Your assignment: Please continue the passage on food insecurity among rural households in northern Ethiopia, starting after its last sentence.

:: Passage shown

This article examines the main household demographics and economic factors associated with food insecurity and coping behavior of rural households employed during times of food shortages in northern Ethiopia. Using a cost-of-basic-needs approach we estimated the food poverty line. This cut-off value was used to classify households as either food secure or insecure. Then empirical analyses were used, based on respectively a logit regression model and a coping strategy index. The estimated results revealed that household size, size of farm land, livestock ownership, frequency of extension services, and proximity to basic infrastructures are associated with the food security status of farming households in the study area. Moreover, households relied largely on consumption-based coping strategies when faced with food shortages.

ACKNOWLEDGMENTS

The authors thank the editor and two anonymous referees for constructive comments and suggestions which have helped to improve the original version of the article. We appreciate the survey households for their willingness to participate in this study. However, the authors alone are responsible for the ideas expressed in the article.

::::
:: Source data

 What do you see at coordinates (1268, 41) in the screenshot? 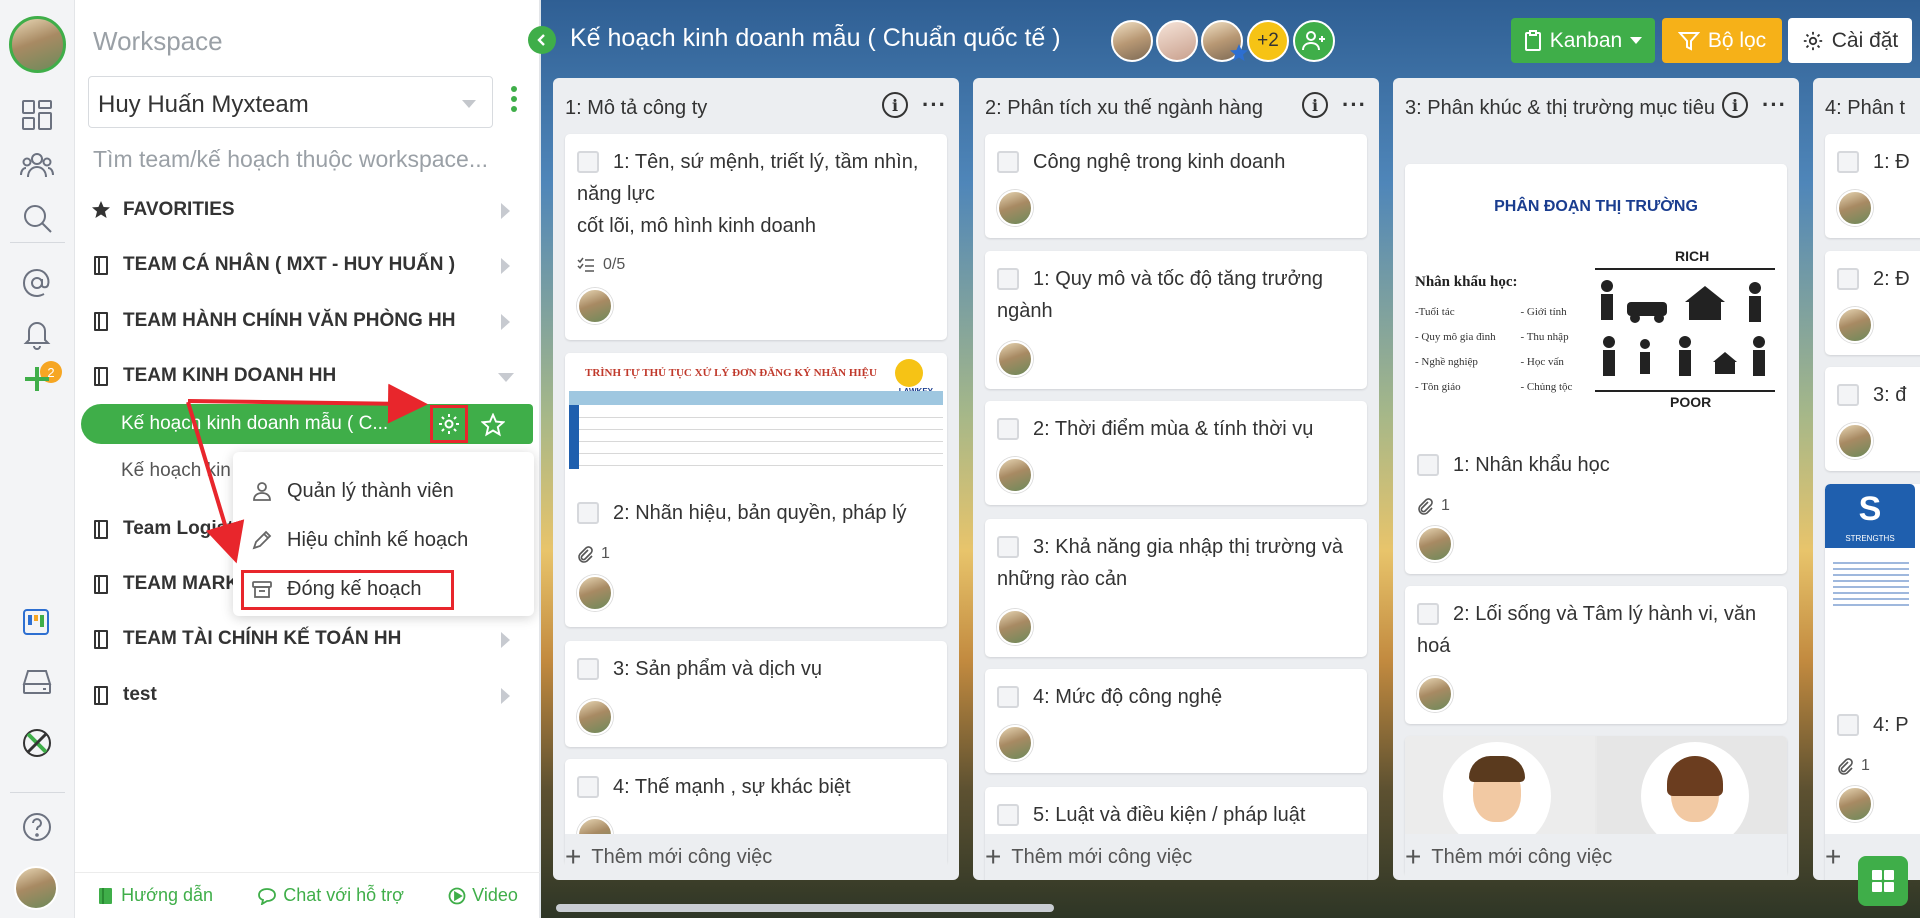
I see `more-members-badge: +2` at bounding box center [1268, 41].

::::

Result for this task:
Notes

1Non-food commodities consumed by households included goods and services periodically procured for household consumption but excluded durable capital assets. They constituted those goods and services on which households incurred recurrent expenditure.

2Poverty in Ethiopia and in northern Ethiopia, Tigray region, in particular is believed to be above 30%. Accordingly, we identified the poorest 30% as a reference household deemed to be typical of the poor.

3 Tsimad is an area of land that can be ploughed by a pair of oxen in a day approximately equal to a quarter of a hectare

4Household dependency ratio is determined as the ratio of nonworking age individuals (less than 15 years or older than 64 years) to the working age individuals (15–64 years of age)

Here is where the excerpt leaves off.